### INPUT DATA:
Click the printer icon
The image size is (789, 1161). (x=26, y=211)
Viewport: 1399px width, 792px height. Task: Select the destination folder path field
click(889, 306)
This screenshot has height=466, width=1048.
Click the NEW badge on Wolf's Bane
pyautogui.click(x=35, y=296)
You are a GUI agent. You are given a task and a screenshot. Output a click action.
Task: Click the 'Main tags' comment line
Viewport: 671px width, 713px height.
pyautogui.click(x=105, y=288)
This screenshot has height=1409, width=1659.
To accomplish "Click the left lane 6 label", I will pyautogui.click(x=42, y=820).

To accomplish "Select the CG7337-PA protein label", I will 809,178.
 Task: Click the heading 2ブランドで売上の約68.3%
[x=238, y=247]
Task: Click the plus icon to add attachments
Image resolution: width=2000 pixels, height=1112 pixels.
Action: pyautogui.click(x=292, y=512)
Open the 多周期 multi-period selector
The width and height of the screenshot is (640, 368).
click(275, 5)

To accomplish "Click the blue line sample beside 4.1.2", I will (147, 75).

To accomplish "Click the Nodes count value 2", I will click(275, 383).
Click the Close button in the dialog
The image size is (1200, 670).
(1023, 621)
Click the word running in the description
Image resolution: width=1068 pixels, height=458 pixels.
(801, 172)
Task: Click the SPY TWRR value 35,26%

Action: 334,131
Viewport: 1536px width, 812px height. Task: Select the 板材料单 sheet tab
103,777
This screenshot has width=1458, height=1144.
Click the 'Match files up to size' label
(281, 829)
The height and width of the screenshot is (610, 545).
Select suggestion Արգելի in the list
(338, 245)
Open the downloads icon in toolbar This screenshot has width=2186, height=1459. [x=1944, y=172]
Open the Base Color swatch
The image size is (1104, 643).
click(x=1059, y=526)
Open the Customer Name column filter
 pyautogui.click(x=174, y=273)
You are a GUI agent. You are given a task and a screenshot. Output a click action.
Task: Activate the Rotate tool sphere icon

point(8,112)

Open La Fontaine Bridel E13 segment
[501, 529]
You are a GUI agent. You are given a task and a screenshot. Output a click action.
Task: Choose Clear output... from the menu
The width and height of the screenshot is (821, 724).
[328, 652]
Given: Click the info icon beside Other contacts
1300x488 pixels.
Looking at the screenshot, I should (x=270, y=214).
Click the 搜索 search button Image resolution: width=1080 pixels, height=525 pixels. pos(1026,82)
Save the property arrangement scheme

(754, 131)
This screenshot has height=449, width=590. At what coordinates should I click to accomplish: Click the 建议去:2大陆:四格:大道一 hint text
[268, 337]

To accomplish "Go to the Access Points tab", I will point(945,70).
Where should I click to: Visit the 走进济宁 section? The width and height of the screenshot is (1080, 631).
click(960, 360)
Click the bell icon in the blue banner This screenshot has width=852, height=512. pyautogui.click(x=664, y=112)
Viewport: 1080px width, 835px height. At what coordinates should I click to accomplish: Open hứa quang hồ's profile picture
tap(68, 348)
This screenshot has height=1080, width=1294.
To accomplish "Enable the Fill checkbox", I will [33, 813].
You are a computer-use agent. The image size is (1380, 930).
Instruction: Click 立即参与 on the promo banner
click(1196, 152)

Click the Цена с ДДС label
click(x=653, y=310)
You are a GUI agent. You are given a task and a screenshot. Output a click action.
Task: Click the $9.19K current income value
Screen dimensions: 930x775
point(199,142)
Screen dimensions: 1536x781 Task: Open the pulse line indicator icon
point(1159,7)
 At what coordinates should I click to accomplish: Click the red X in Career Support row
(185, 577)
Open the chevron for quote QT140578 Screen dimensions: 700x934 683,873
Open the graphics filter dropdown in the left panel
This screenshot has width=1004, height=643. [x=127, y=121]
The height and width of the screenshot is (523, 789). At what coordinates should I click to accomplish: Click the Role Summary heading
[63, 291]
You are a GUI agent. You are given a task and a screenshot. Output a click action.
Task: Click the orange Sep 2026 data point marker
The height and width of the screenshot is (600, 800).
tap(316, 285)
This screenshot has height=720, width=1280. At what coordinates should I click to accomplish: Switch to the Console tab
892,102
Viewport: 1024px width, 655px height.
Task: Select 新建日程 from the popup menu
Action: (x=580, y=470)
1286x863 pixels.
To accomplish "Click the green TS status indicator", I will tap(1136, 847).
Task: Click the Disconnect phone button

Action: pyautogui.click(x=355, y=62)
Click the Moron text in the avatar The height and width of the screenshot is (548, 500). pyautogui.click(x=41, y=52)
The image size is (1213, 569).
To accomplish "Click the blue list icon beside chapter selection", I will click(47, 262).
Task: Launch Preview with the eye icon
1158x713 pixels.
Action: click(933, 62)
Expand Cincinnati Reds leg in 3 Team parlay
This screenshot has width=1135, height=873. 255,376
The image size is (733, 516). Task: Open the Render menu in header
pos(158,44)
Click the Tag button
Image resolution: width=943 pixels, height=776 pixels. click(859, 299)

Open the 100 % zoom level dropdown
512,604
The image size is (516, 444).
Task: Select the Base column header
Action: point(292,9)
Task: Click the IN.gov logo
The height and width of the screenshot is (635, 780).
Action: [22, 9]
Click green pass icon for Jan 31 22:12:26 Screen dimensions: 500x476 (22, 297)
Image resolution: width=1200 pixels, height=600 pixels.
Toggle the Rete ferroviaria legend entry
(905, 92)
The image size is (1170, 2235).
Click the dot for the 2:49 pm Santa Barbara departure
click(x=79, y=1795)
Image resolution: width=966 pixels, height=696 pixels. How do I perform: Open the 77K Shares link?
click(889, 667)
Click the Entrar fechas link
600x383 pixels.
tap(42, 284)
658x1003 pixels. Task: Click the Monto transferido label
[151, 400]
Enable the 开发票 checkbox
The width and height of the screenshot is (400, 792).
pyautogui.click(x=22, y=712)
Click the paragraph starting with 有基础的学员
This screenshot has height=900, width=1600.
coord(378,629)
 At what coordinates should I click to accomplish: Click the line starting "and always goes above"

### TASK GOAL:
Set down each entry above again exactly as it reads.

### RESULT FOR THIS TASK:
Click the printer icon
The image size is (789, 1161). (x=26, y=211)
Viewport: 1399px width, 792px height. Task: Select the destination folder path field
click(889, 306)
This screenshot has height=466, width=1048.
Click the NEW badge on Wolf's Bane
pyautogui.click(x=35, y=296)
You are a GUI agent. You are given a task and a screenshot. Output a click action.
Task: Click the 'Main tags' comment line
Viewport: 671px width, 713px height.
pyautogui.click(x=105, y=288)
This screenshot has height=1409, width=1659.
To accomplish "Click the left lane 6 label", I will pyautogui.click(x=42, y=820).

To accomplish "Select the CG7337-PA protein label", I will 809,178.
 Task: Click the heading 2ブランドで売上の約68.3%
[x=238, y=247]
Task: Click the plus icon to add attachments
Image resolution: width=2000 pixels, height=1112 pixels.
Action: pyautogui.click(x=292, y=512)
Open the 多周期 multi-period selector
The width and height of the screenshot is (640, 368).
click(275, 5)

To accomplish "Click the blue line sample beside 4.1.2", I will (147, 75).

To accomplish "Click the Nodes count value 2", I will click(275, 383).
Click the Close button in the dialog
The image size is (1200, 670).
(1023, 621)
Click the word running in the description
Image resolution: width=1068 pixels, height=458 pixels.
(801, 172)
Task: Click the SPY TWRR value 35,26%

Action: 334,131
Viewport: 1536px width, 812px height. Task: Select the 板材料单 sheet tab
103,777
This screenshot has width=1458, height=1144.
Click the 'Match files up to size' label
(281, 829)
The height and width of the screenshot is (610, 545).
Select suggestion Արգելի in the list
(338, 245)
Open the downloads icon in toolbar This screenshot has width=2186, height=1459. [x=1944, y=172]
Open the Base Color swatch
The image size is (1104, 643).
click(x=1059, y=526)
Open the Customer Name column filter
 pyautogui.click(x=174, y=273)
You are a GUI agent. You are given a task and a screenshot. Output a click action.
Task: Activate the Rotate tool sphere icon

point(8,112)

Open La Fontaine Bridel E13 segment
[501, 529]
You are a GUI agent. You are given a task and a screenshot. Output a click action.
Task: Choose Clear output... from the menu
The width and height of the screenshot is (821, 724).
[328, 652]
Given: Click the info icon beside Other contacts
1300x488 pixels.
Looking at the screenshot, I should (x=270, y=214).
Click the 搜索 search button Image resolution: width=1080 pixels, height=525 pixels. pos(1026,82)
Save the property arrangement scheme

(754, 131)
This screenshot has height=449, width=590. At what coordinates should I click to accomplish: Click the 建议去:2大陆:四格:大道一 hint text
[268, 337]

To accomplish "Go to the Access Points tab", I will point(945,70).
Where should I click to: Visit the 走进济宁 section? The width and height of the screenshot is (1080, 631).
click(960, 360)
Click the bell icon in the blue banner This screenshot has width=852, height=512. pyautogui.click(x=664, y=112)
Viewport: 1080px width, 835px height. At what coordinates should I click to accomplish: Open hứa quang hồ's profile picture
tap(68, 348)
This screenshot has height=1080, width=1294.
To accomplish "Enable the Fill checkbox", I will [33, 813].
You are a computer-use agent. The image size is (1380, 930).
Instruction: Click 立即参与 on the promo banner
click(1196, 152)

Click the Цена с ДДС label
click(x=653, y=310)
You are a GUI agent. You are given a task and a screenshot. Output a click action.
Task: Click the $9.19K current income value
Screen dimensions: 930x775
point(199,142)
Screen dimensions: 1536x781 Task: Open the pulse line indicator icon
point(1159,7)
 At what coordinates should I click to accomplish: Click the red X in Career Support row
(185, 577)
Open the chevron for quote QT140578 Screen dimensions: 700x934 683,873
Open the graphics filter dropdown in the left panel
This screenshot has width=1004, height=643. [x=127, y=121]
The height and width of the screenshot is (523, 789). At what coordinates should I click to accomplish: Click the Role Summary heading
[63, 291]
You are a GUI agent. You are given a task and a screenshot. Output a click action.
Task: Click the orange Sep 2026 data point marker
The height and width of the screenshot is (600, 800).
tap(316, 285)
This screenshot has height=720, width=1280. At what coordinates should I click to accomplish: Switch to the Console tab
892,102
Viewport: 1024px width, 655px height.
Task: Select 新建日程 from the popup menu
Action: (x=580, y=470)
1286x863 pixels.
To accomplish "Click the green TS status indicator", I will tap(1136, 847).
Task: Click the Disconnect phone button

Action: pyautogui.click(x=355, y=62)
Click the Moron text in the avatar The height and width of the screenshot is (548, 500). pyautogui.click(x=41, y=52)
The image size is (1213, 569).
To accomplish "Click the blue list icon beside chapter selection", I will click(47, 262).
Task: Launch Preview with the eye icon
1158x713 pixels.
Action: click(933, 62)
Expand Cincinnati Reds leg in 3 Team parlay
This screenshot has width=1135, height=873. 255,376
The image size is (733, 516). Task: Open the Render menu in header
pos(158,44)
Click the Tag button
Image resolution: width=943 pixels, height=776 pixels. click(859, 299)

Open the 100 % zoom level dropdown
512,604
The image size is (516, 444).
Task: Select the Base column header
Action: point(292,9)
Task: Click the IN.gov logo
The height and width of the screenshot is (635, 780).
Action: [22, 9]
Click green pass icon for Jan 31 22:12:26 Screen dimensions: 500x476 (22, 297)
Image resolution: width=1200 pixels, height=600 pixels.
Toggle the Rete ferroviaria legend entry
(905, 92)
The image size is (1170, 2235).
Click the dot for the 2:49 pm Santa Barbara departure
click(x=79, y=1795)
Image resolution: width=966 pixels, height=696 pixels. How do I perform: Open the 77K Shares link?
click(889, 667)
Click the Entrar fechas link
600x383 pixels.
tap(42, 284)
658x1003 pixels. Task: Click the Monto transferido label
[151, 400]
Enable the 开发票 checkbox
The width and height of the screenshot is (400, 792).
pyautogui.click(x=22, y=712)
Click the paragraph starting with 有基础的学员
This screenshot has height=900, width=1600.
coord(378,629)
 At what coordinates should I click to accomplish: Click the line starting "and always goes above"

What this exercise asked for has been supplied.